If anxious thoughts, traumatic memories or irrational fears are keeping you up at night, try journaling before bed. You may also want to connect with a licensed mental health provider for additional tools and support. Jeanette Lorandini, LCSW offers the following advice in terms of exploring potential counseling options: 

  • “Many people are nervous about the costs of therapy. If you have mental health coverage insurance, start with your insurance provider’s portal,” she advises. “If you don’t, use (online) therapy databases like Psychology Today to locate therapists near you. Many therapy practices offer sliding scale fees. Always ask!” 
  • Virtual therapy may work for you if you have a quiet space at home where you feel safe to talk freely,” Lorandini states. “Virtual might also be the best fit if you live in a remote area or have challenging caretaking schedules.”

Also, don’t forget about the myriad of resources available on TOPS.org and from the TOPS community as a whole. If you’ve personally struggled with or have previously overcome unhealthy sleeping patterns, feel free to share that experience as a comment below. 

I’ll be back in August with a member request — Recipes for a Type 2 Diabetes-Friendly Diet

Keep welcoming well-being into your days through intentional actions this month.


6 thoughts on “Are You In the Rest Gap?

  1. My sleep tracker says my average is 6 hours, 15 minutes per night, which is not really enough for me. I would love to add another hour to that average.

    1. That’s a good goal to have, Robin. Some experts say solidifying & sticking to a bedtime routine can (over time) make falling asleep easier. Although, personally, my biggest struggle is getting myself to go to bed at a reasonable hour.

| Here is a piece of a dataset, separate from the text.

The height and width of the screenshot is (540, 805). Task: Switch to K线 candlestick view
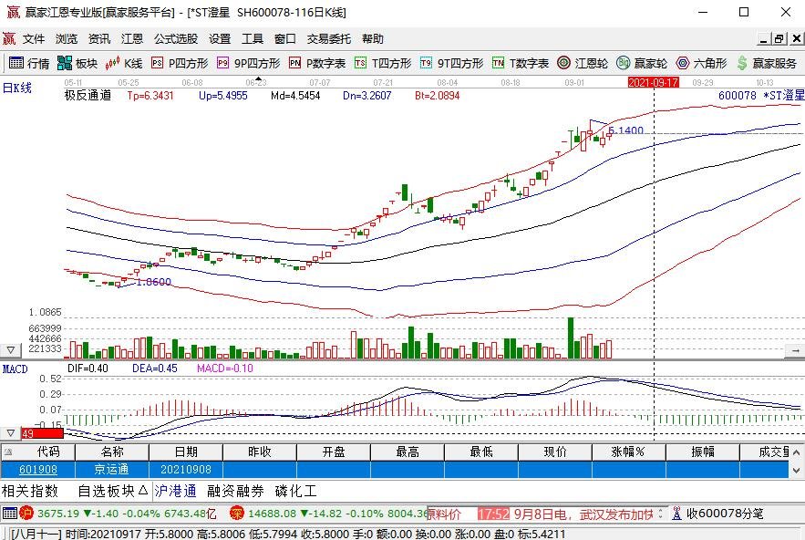[x=128, y=64]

  2. I have had some traumatic experiences in my life that made sleep unpleasant for me for years. I suffered from adrenal fatigue for years also. I started listening to talk down meditation by Honest Guys and This Healing Home did RTT Hypnotherapy and it has done wonders for me. I hardly ever get through the 13 minutes talk down sleep meditation by Honest Guys on YouTube, because I fall asleep.